YOUR ASSIGNMENT
Go over the records and copy every line with the string "target".

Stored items
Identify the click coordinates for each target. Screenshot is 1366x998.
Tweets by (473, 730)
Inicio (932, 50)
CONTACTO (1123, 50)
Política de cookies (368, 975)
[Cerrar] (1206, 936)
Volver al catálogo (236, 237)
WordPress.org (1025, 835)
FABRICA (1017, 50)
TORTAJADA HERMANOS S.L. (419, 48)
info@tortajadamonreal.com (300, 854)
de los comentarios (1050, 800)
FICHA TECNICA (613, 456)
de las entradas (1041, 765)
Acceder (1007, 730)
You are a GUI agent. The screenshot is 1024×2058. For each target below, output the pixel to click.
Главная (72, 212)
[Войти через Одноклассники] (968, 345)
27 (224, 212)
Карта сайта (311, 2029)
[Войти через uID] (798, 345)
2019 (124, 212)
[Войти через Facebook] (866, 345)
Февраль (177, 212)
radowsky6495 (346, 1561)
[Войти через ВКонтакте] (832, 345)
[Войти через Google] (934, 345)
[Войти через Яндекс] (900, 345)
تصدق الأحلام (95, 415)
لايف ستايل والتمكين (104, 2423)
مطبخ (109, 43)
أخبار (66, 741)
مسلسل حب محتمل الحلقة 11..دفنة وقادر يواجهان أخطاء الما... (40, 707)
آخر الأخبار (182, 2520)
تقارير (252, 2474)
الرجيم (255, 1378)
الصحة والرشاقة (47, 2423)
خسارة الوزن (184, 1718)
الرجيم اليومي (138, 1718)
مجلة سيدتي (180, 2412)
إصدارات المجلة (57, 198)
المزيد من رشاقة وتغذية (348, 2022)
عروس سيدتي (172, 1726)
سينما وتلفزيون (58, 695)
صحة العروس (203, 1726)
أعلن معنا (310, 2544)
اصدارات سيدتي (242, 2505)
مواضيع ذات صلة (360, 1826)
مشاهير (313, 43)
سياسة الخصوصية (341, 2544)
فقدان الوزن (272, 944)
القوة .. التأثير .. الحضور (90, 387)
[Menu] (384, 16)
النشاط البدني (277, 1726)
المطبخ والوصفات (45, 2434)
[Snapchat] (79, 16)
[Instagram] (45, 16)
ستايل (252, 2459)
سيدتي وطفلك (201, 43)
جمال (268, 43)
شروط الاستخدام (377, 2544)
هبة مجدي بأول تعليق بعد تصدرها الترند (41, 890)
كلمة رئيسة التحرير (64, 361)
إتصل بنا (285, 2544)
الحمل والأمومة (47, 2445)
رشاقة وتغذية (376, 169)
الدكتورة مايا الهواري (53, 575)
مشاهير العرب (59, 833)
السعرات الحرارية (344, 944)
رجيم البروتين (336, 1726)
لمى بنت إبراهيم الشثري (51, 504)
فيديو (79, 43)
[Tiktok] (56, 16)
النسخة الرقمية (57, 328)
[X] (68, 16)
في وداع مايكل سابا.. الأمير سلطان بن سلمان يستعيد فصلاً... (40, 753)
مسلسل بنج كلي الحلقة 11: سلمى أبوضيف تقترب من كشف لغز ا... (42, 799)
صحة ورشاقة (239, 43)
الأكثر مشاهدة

REPLY
Identify the click coordinates for each target. Screenshot is 1366x998.
You are a GUI agent. The screenshot is 1024×2058. For each target below, output the pixel to click.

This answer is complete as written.